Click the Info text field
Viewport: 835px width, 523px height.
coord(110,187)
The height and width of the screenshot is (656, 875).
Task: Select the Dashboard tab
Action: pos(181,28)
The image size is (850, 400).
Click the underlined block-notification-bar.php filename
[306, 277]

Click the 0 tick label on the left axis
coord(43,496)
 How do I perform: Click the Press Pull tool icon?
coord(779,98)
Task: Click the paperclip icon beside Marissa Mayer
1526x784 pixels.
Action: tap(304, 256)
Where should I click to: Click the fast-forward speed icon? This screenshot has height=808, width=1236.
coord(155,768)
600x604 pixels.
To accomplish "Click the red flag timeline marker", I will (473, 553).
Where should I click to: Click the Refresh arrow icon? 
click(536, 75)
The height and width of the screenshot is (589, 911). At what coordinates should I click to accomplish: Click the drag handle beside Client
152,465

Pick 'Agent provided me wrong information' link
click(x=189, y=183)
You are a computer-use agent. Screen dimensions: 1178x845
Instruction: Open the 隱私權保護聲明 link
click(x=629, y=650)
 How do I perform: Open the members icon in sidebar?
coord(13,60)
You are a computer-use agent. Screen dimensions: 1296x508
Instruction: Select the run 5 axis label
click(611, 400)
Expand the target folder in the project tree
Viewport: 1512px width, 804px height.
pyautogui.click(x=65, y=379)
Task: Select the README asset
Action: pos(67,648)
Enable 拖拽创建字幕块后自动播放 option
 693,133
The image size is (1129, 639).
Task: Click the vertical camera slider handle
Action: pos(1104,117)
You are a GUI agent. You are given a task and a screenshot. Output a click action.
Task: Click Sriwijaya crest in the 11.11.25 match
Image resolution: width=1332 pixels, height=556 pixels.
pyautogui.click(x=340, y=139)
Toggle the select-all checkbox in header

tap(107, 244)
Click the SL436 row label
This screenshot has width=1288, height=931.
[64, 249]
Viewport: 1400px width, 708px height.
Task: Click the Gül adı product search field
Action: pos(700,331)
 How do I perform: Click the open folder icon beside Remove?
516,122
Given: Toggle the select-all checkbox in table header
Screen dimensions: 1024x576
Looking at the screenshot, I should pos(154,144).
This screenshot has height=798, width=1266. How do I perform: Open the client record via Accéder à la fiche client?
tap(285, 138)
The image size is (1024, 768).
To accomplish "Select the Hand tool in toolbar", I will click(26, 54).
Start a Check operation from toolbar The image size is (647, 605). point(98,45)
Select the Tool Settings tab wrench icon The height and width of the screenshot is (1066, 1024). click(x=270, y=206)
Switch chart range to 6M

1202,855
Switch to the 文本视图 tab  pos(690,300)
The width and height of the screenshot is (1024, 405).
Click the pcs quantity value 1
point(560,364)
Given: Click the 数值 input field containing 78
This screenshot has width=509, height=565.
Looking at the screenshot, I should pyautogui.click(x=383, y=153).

-=-=-

▶ TASK DETAILS
Locate all lines in the listing above with the word "toolbar" and copy them.

▶ OUTPUT OF THE TASK
To accomplish "Select the Hand tool in toolbar", I will click(26, 54).
Start a Check operation from toolbar The image size is (647, 605). point(98,45)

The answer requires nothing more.